Gabriella Tolli e il fuoco sacro dell’Arte

Nessun ambiente potrebbe essere più congeniale all’artista romana Gabriella Tolli se non quello newyorkese, patria dell’Espressionismo astratto cui è largamente ispirata gran parte della sua produzione. La conferma all’interno dell’edizione 2023 dell’Atlante dell’Arte Contemporanea, progetto della società Start Group, questa volta suona come una consacrazione per la Nostra, dal momento che la prestigiosa e storica iniziativa editoriale, nata nel lontano 1940, vanta il patrocinio del Metropolitan Museum di New York, fra i più importanti enti museali al mondo, con una collezione che spazia dall’età preromana al contemporaneo, con capolavori di Goya, Rembrandt, Vermeer, Courbet, Monet, Sargent, Pollock, solo per citarne alcuni. D’altronde Gabriella è da sempre stata impegnata nella valorizzazione della conoscenza tramite l’associazione di cui è presidente, “Ghellarte”, il cui intento precipuo è il ritorno alla cultura quale «espressione delle esigenze e delle dinamiche sociali», come si legge nel relativo statuto.
Forte della formazione presso la Scuola delle Arti Ornamentali San Giacomo di Roma (che ha visto come allievi Boccioni, Mafai, Scipione, Severini, Fazzini, etc.) e presso la scuola Nicola Zabaglia, sempre nella Capitale, l’artista ha maturato una visione personale, la cui espressione stilistica ha trovato uno sbocco naturale nell’astrazione, capeggiata dal colore illuminato dalla luce. Come una figura soprannaturale capace di ossimori, ella riunisce in sé i contrasti, tra fluttuazioni libere gestuali di materia cromatica e campiture ben definite di impostazione geometrica, seppur queste sembrino essere animate, ben lontane dalla staticità delle figure piane di Mondrian. Ciò per via di quei tocchi di colore, di “svirgolature” - ovverosia segni rapidi e curvilinei - in grado di vivificare la superficie, attraverso cui la Nostra riesce a superare la bidimensionalità della tela.

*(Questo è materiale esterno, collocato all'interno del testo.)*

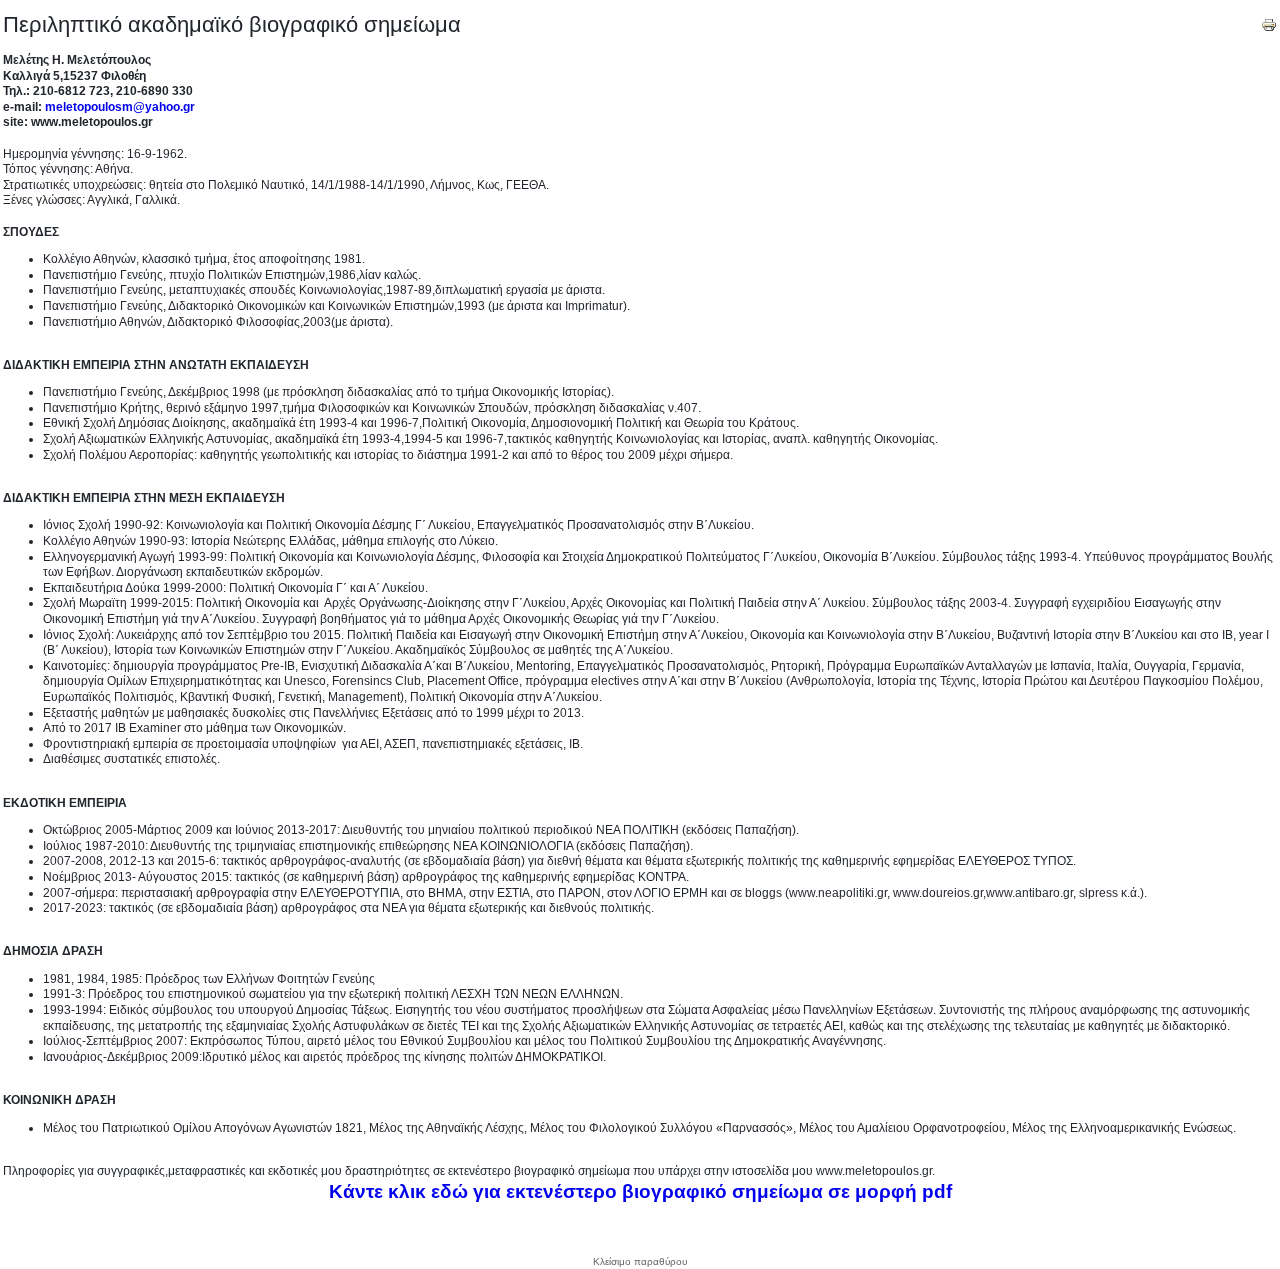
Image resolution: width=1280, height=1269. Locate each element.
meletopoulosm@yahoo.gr (120, 107)
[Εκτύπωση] (1269, 21)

Fra i suoi mentori, sicuramente Pollock, che le ha indicato la strada, un Maestro ideale da cui G. Tolli impara a vagare libera nell’infinità dei colori, con una indiscutibile verve dettata dal dinamismo del gesto pittorico. Le incursioni di materia quale gesso, graniglia e malta ritmano ulteriormente le tele, eredità di quei momenti unici, repertorio dell’anima. Spicca, nella produzione più recente, un altro riferimento dotto all’artista francese Yves Klein, in particolare alla sua produzione iniziale dei dipinti monocromi; ciò è visibile, nello specifico, in Bioluminescenza, realizzata da Tolli in tecnica mista. Che sia un condensato della porzione più alta della sfera celeste o della profondità degli abissi, la luce di tale manufatto non può lasciare indifferente, ipnotico nel suo assolo cromatico, nel suo monologo. Tutta la tensione dell’artista verso la purezza, verso la sintesi sembra condensarsi in tale opera, la quale riesce tuttavia a risultare vibrante, magma glaciale che scorre dinanzi agli occhi dell’astante, con un rifiuto coerente nei riguardi di una timbrica monocorde cui è vicino, al contrario, il Suprematismo sovietico.